Start of The input

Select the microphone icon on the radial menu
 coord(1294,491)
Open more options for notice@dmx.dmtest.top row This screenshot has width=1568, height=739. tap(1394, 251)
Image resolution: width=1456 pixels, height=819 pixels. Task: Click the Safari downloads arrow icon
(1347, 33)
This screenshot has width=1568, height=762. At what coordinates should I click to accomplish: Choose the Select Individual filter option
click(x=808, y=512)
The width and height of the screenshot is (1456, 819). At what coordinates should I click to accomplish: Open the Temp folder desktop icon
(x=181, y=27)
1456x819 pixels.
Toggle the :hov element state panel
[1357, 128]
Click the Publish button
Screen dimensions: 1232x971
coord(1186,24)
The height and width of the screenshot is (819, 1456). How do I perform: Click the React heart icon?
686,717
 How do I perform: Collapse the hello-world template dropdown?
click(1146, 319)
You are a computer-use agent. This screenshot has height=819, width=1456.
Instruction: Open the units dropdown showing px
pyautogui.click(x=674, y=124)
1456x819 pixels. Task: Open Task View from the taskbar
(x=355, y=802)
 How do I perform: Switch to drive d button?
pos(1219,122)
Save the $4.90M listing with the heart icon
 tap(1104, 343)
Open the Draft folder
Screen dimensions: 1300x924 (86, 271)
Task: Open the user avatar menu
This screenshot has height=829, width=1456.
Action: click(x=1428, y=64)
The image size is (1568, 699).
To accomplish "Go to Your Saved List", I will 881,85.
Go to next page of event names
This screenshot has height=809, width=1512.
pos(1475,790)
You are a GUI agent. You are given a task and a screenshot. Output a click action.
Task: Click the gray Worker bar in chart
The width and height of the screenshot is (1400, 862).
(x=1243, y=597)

End of The input

Which lines of the entries above contain the word "agent"? Copy each of them.

Exercise response:
You are a computer-use agent. This screenshot has height=819, width=1456.
You are a GUI agent. You are given a task and a screenshot. Output a click action.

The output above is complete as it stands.